By using this condition to above expression then we get
\[\begin{align}
  & \Rightarrow x=\left( I+A \right)\left( I+A \right)\left( I+A \right)-7A \\
 & \Rightarrow x=\left( I+A \right)\left( {{I}^{2}}+IA+AI+{{A}^{2}} \right)-7A \\
\end{align}\]
We know that the properties of identity matrix \[I\] as
\[AI=IA=A\]
\[{{I}^{2}}=I\]
By using these properties and given condition to above equation then we get
\[\begin{align}
  & \Rightarrow x=\left( I+A \right)\left( I+A+A+A \right)-7A \\
 & \Rightarrow x=\left( I+A \right)\left( I+3A \right)-7A \\
\end{align}\]
Now, by multiplying the terms in the above equation then we get
\[\Rightarrow x={{I}^{2}}+3IA+AI+3{{A}^{2}}-7A\]

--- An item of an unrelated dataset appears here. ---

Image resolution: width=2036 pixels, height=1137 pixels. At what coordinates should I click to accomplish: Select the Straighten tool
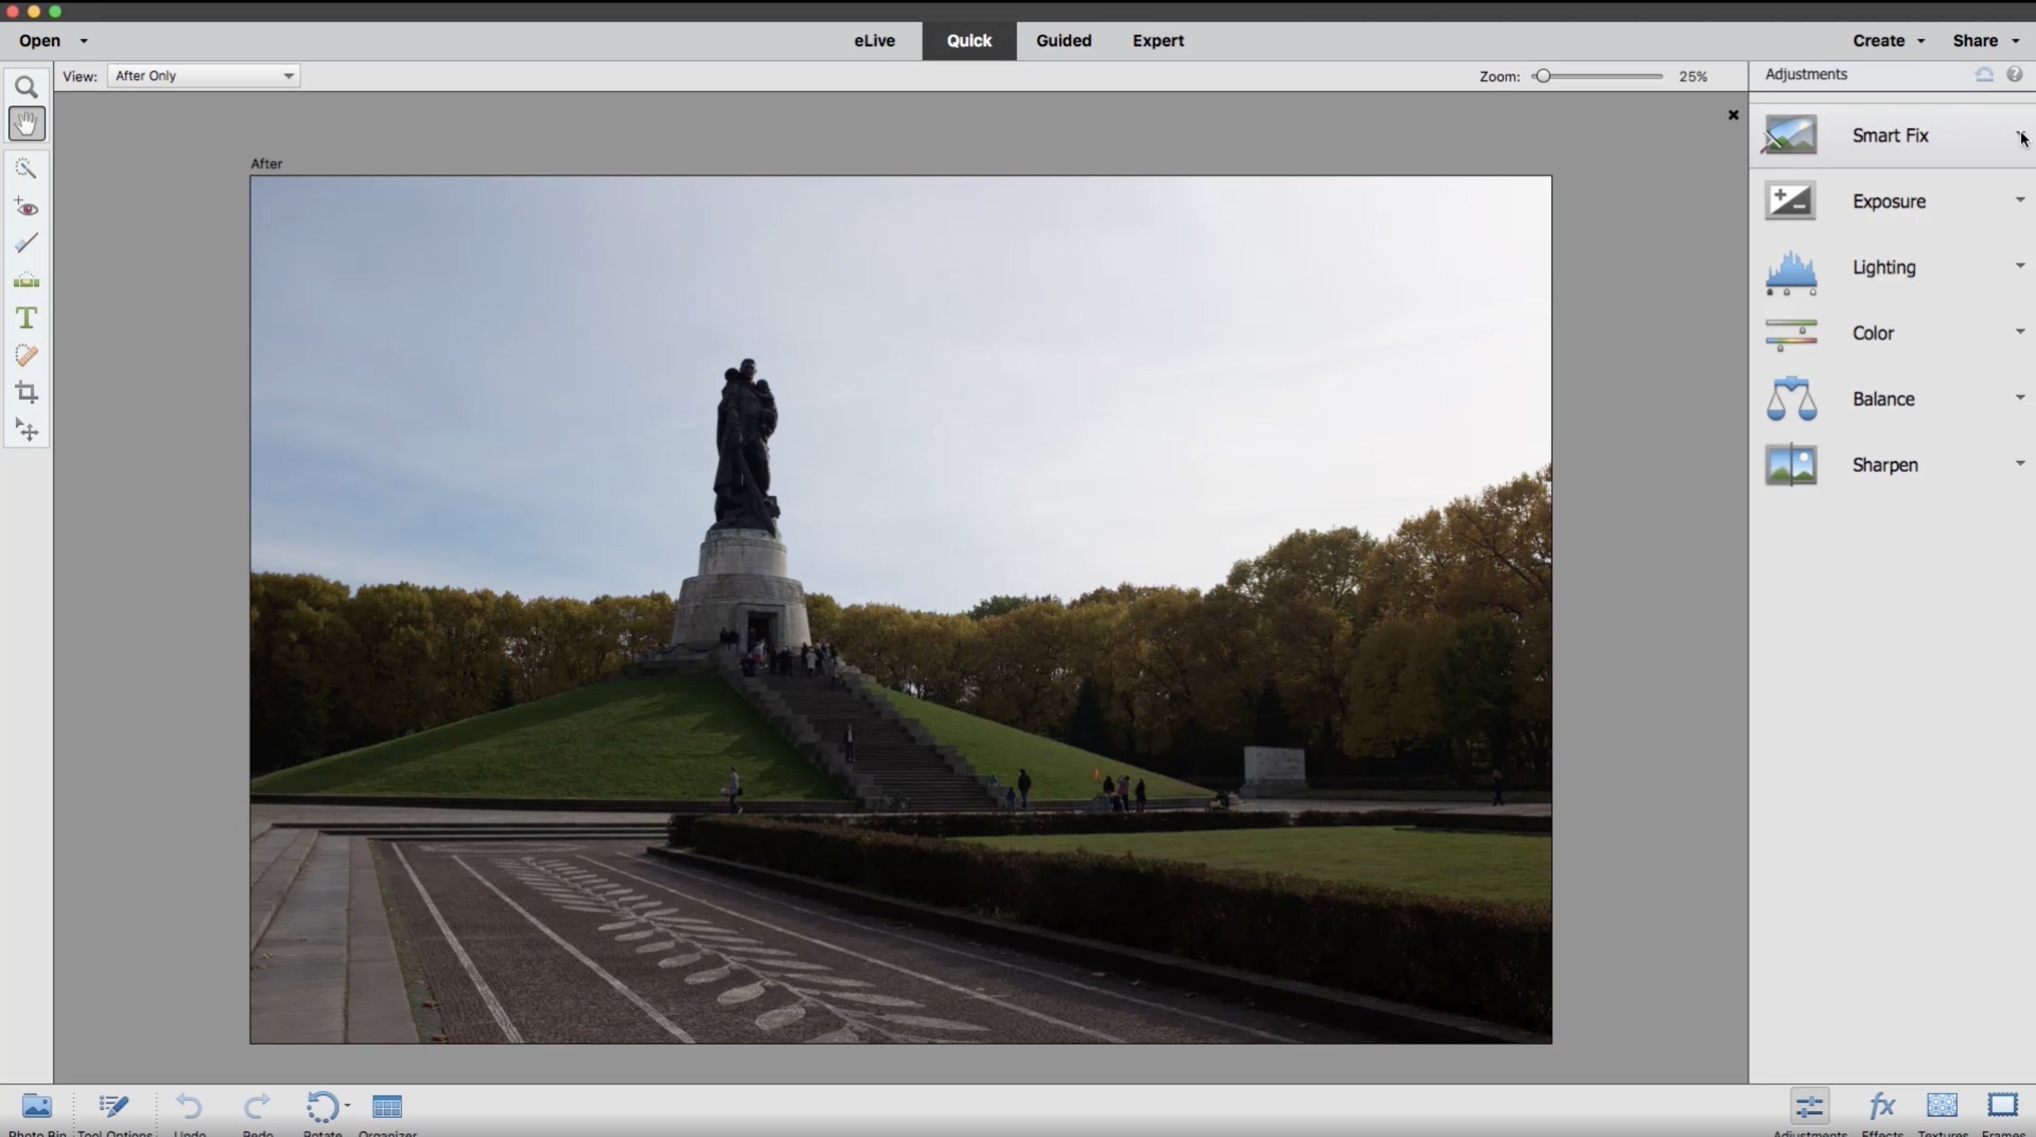coord(26,281)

Now, by using the properties of identity matrix and given condition then we get
\[\begin{align}
  & \Rightarrow x=I+3A+A+3A-7A \\
 & \Rightarrow x=I \\
\end{align}\]
Therefore, we can conclude that the value of given expression as
\[\therefore {{\left( I+A \right)}^{3}}-7A=I\]
So, option (c) is the correct answer.


Note:
We can solve this problem in another method.
We are given that the condition as \[{{A}^{2}}=A\]
By using the property of identity matrix let us assume that given matrix as
\[\Rightarrow A=I\]
We are asked to find the value of \[{{\left( I+A \right)}^{3}}-7A\]
Let us assume that the value of required expression as
\[\Rightarrow x={{\left( I+A \right)}^{3}}-7A\]
By substituting the matrix \[A\] in above equation then we get
\[\begin{align}
  & \Rightarrow x={{\left( I+I \right)}^{3}}-7A \\
 & \Rightarrow x=8I-7I \\
 & \Rightarrow x=I \\
\end{align}\]
Therefore, we can conclude that the value of given expression as
\[\therefore {{\left( I+A \right)}^{3}}-7A=I\]
So, option (c) is the correct answer.